In the data that follows, find the line with "The width and height of the screenshot is (874, 446)."; transcribe it, every later line up to the one with "Viewport: 1005px width, 806px height.", and that line as well, exactly and with no others.

-------

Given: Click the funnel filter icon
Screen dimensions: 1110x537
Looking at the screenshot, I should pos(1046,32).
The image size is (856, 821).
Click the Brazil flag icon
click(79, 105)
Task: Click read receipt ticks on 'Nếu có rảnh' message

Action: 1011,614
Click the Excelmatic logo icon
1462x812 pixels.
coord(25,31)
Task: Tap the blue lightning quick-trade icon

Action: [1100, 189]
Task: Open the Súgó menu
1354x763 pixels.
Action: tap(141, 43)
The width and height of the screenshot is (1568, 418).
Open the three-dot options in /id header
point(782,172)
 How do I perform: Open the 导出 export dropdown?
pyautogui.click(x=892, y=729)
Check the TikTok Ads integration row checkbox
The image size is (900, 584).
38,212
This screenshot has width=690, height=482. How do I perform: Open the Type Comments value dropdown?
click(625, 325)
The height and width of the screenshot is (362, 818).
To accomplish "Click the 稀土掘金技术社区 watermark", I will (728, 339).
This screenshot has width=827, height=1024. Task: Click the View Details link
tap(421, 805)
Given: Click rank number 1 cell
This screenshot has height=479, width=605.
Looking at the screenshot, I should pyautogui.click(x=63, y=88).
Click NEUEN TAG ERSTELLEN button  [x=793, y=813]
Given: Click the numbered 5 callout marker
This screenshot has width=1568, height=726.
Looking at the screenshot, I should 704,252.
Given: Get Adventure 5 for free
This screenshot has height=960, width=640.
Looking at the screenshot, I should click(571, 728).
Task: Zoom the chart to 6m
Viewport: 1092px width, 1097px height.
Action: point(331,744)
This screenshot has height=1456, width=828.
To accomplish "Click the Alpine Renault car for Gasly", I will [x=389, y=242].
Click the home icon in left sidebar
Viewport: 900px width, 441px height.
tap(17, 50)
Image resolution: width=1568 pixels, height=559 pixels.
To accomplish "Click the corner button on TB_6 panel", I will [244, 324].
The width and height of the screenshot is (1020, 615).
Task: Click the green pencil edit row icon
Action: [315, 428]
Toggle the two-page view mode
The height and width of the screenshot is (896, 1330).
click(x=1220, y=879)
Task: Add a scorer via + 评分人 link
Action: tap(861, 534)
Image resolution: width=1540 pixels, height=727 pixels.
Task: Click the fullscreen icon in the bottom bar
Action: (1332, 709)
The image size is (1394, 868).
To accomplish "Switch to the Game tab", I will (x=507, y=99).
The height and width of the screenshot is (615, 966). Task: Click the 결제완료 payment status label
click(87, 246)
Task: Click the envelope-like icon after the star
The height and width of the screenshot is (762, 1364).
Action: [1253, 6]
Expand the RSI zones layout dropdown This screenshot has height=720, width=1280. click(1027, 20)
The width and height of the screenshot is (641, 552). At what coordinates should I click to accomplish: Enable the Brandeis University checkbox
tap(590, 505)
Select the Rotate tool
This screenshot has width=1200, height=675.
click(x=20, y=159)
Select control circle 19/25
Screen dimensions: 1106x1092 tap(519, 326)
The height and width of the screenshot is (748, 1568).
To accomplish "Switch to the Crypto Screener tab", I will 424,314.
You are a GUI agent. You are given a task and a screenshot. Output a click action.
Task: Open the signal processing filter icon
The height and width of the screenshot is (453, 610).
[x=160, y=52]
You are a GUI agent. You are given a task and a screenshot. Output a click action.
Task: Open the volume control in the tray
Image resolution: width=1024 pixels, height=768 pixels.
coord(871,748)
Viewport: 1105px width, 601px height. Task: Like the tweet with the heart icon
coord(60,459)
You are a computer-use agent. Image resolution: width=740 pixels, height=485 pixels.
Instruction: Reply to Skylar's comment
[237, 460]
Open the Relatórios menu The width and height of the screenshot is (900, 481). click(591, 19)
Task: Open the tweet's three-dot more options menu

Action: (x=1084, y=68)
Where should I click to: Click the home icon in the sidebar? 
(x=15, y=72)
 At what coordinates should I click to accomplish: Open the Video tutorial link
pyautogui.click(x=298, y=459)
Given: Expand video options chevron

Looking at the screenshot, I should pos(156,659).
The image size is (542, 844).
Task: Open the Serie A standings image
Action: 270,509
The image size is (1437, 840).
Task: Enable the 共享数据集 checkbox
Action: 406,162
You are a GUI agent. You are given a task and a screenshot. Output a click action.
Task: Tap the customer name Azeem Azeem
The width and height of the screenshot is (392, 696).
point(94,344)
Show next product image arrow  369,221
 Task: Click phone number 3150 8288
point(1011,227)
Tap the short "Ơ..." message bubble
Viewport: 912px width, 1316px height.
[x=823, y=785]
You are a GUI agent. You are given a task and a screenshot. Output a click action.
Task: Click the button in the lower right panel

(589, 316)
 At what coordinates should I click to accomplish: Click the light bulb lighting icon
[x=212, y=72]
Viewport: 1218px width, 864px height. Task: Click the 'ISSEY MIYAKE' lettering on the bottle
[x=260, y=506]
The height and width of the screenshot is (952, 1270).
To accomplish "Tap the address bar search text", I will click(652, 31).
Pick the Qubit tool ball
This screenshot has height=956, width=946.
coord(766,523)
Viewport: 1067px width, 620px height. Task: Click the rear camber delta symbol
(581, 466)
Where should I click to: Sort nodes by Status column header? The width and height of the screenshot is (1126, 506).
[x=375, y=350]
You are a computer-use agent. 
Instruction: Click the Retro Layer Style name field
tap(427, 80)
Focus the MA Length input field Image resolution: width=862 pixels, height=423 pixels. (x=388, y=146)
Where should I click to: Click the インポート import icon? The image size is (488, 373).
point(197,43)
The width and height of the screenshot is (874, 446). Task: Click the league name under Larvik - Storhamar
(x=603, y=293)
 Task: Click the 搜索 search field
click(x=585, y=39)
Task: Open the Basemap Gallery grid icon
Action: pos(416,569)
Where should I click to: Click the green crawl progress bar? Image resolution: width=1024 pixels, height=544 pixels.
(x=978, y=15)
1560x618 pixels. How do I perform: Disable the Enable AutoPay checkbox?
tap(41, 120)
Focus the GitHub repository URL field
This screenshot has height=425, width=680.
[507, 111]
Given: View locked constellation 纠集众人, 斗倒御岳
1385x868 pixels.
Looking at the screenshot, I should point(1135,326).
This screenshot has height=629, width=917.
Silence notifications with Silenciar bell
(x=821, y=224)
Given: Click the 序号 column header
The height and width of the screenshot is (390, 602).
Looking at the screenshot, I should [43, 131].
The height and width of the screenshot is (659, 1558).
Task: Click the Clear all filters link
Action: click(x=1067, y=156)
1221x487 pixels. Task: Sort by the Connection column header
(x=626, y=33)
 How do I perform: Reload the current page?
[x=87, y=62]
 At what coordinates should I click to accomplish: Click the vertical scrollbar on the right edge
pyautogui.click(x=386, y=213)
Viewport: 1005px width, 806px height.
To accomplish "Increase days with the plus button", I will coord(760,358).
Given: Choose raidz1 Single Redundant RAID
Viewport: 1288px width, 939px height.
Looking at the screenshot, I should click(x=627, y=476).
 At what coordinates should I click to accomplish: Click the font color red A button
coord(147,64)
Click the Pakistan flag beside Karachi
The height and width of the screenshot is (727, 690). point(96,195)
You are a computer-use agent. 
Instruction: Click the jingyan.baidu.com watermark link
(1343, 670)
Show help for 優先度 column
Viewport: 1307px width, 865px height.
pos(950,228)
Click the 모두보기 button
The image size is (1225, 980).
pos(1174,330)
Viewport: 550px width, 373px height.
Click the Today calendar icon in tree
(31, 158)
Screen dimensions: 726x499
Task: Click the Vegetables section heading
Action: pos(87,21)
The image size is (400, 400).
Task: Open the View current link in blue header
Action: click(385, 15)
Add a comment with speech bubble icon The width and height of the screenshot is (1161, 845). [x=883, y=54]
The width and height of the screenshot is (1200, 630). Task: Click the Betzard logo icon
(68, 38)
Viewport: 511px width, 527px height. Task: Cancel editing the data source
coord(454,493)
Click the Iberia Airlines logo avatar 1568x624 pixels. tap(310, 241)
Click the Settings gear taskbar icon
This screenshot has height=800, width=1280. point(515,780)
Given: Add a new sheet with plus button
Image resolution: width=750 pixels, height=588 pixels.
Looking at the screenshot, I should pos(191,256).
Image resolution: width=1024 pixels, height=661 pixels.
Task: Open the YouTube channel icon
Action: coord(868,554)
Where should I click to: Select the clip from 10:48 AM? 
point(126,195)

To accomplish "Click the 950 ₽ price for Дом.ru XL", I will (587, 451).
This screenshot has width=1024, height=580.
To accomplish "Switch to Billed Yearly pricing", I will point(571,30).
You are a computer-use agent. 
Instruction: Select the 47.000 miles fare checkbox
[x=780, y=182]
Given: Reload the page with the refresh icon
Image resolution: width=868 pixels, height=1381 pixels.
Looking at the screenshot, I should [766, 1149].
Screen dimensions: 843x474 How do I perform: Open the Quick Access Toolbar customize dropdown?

-------

## Task response
The width and height of the screenshot is (874, 446). Task: Click the league name under Larvik - Storhamar
(x=603, y=293)
 Task: Click the 搜索 search field
click(x=585, y=39)
Task: Open the Basemap Gallery grid icon
Action: pos(416,569)
Where should I click to: Click the green crawl progress bar? Image resolution: width=1024 pixels, height=544 pixels.
(x=978, y=15)
1560x618 pixels. How do I perform: Disable the Enable AutoPay checkbox?
tap(41, 120)
Focus the GitHub repository URL field
This screenshot has height=425, width=680.
[507, 111]
Given: View locked constellation 纠集众人, 斗倒御岳
1385x868 pixels.
Looking at the screenshot, I should point(1135,326).
This screenshot has height=629, width=917.
Silence notifications with Silenciar bell
(x=821, y=224)
Given: Click the 序号 column header
The height and width of the screenshot is (390, 602).
Looking at the screenshot, I should [43, 131].
The height and width of the screenshot is (659, 1558).
Task: Click the Clear all filters link
Action: click(x=1067, y=156)
1221x487 pixels. Task: Sort by the Connection column header
(x=626, y=33)
 How do I perform: Reload the current page?
[x=87, y=62]
 At what coordinates should I click to accomplish: Click the vertical scrollbar on the right edge
pyautogui.click(x=386, y=213)
Viewport: 1005px width, 806px height.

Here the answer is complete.